_Exercise requirements_
Extract all of the records below and reproduce every line verbatim.
— Start Provided records —
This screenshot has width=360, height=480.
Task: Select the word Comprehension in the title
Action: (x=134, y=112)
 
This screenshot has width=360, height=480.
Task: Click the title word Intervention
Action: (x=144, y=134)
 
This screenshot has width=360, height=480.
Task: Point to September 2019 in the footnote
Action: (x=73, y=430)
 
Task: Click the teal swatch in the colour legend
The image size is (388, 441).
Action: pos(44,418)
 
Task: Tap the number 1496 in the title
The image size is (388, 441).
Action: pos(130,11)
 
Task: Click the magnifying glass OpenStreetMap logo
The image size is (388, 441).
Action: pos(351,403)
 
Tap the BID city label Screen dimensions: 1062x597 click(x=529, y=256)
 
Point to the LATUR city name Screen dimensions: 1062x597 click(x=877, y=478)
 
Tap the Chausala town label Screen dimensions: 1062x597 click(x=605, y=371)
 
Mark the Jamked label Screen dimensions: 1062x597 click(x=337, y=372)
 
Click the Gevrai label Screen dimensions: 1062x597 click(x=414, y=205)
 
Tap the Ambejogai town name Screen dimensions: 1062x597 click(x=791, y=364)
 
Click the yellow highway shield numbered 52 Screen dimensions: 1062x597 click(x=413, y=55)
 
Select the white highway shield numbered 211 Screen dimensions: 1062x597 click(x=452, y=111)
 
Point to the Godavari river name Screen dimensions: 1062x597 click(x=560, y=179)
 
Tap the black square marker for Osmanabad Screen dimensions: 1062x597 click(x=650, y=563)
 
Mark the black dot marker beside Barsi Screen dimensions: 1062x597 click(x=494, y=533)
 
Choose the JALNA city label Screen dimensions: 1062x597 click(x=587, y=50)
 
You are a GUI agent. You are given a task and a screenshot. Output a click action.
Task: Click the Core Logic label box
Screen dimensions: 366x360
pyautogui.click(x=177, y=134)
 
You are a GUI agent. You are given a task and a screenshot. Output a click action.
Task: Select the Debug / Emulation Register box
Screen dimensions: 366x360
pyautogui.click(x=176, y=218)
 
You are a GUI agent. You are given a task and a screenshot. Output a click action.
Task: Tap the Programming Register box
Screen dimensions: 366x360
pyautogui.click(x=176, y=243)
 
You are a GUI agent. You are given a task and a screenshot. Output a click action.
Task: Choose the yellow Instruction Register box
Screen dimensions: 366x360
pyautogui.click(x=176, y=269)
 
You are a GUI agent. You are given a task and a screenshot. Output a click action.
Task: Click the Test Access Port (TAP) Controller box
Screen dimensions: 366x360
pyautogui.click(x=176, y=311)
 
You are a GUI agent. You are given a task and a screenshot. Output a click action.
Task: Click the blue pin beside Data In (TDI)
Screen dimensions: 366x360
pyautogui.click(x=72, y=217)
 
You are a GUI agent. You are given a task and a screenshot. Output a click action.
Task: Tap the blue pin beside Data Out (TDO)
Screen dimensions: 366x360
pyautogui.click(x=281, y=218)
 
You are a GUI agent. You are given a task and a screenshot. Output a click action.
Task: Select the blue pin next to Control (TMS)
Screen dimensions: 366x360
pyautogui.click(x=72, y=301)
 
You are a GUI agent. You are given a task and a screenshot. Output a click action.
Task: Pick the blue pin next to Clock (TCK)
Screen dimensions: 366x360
— End Provided records —
_Solution below_
This screenshot has width=360, height=480.
Task: Select the word Comprehension in the title
Action: (x=134, y=112)
 
This screenshot has width=360, height=480.
Task: Click the title word Intervention
Action: (x=144, y=134)
 
This screenshot has width=360, height=480.
Task: Point to September 2019 in the footnote
Action: (x=73, y=430)
 
Task: Click the teal swatch in the colour legend
The image size is (388, 441).
Action: pos(44,418)
 
Task: Tap the number 1496 in the title
The image size is (388, 441).
Action: pos(130,11)
 
Task: Click the magnifying glass OpenStreetMap logo
The image size is (388, 441).
Action: pos(351,403)
 
Tap the BID city label Screen dimensions: 1062x597 click(x=529, y=256)
 
Point to the LATUR city name Screen dimensions: 1062x597 click(x=877, y=478)
 
Tap the Chausala town label Screen dimensions: 1062x597 click(x=605, y=371)
 
Mark the Jamked label Screen dimensions: 1062x597 click(x=337, y=372)
 
Click the Gevrai label Screen dimensions: 1062x597 click(x=414, y=205)
 
Tap the Ambejogai town name Screen dimensions: 1062x597 click(x=791, y=364)
 
Click the yellow highway shield numbered 52 Screen dimensions: 1062x597 click(x=413, y=55)
 
Select the white highway shield numbered 211 Screen dimensions: 1062x597 click(x=452, y=111)
 
Point to the Godavari river name Screen dimensions: 1062x597 click(x=560, y=179)
 
Tap the black square marker for Osmanabad Screen dimensions: 1062x597 click(x=650, y=563)
 
Mark the black dot marker beside Barsi Screen dimensions: 1062x597 click(x=494, y=533)
 
Choose the JALNA city label Screen dimensions: 1062x597 click(x=587, y=50)
 
You are a GUI agent. You are given a task and a screenshot. Output a click action.
Task: Click the Core Logic label box
Screen dimensions: 366x360
pyautogui.click(x=177, y=134)
 
You are a GUI agent. You are given a task and a screenshot. Output a click action.
Task: Select the Debug / Emulation Register box
Screen dimensions: 366x360
pyautogui.click(x=176, y=218)
 
You are a GUI agent. You are given a task and a screenshot. Output a click action.
Task: Tap the Programming Register box
Screen dimensions: 366x360
pyautogui.click(x=176, y=243)
 
You are a GUI agent. You are given a task and a screenshot. Output a click action.
Task: Choose the yellow Instruction Register box
Screen dimensions: 366x360
pyautogui.click(x=176, y=269)
 
You are a GUI agent. You are given a task and a screenshot. Output a click action.
Task: Click the Test Access Port (TAP) Controller box
Screen dimensions: 366x360
pyautogui.click(x=176, y=311)
 
You are a GUI agent. You are given a task and a screenshot. Output a click action.
Task: Click the blue pin beside Data In (TDI)
Screen dimensions: 366x360
pyautogui.click(x=72, y=217)
 
You are a GUI agent. You are given a task and a screenshot. Output a click action.
Task: Tap the blue pin beside Data Out (TDO)
Screen dimensions: 366x360
pyautogui.click(x=281, y=218)
 
You are a GUI agent. You are given a task and a screenshot. Output a click action.
Task: Select the blue pin next to Control (TMS)
Screen dimensions: 366x360
pyautogui.click(x=72, y=301)
 
You are a GUI agent. You are given a task and a screenshot. Output a click action.
Task: Pick the blue pin next to Clock (TCK)
Screen dimensions: 366x360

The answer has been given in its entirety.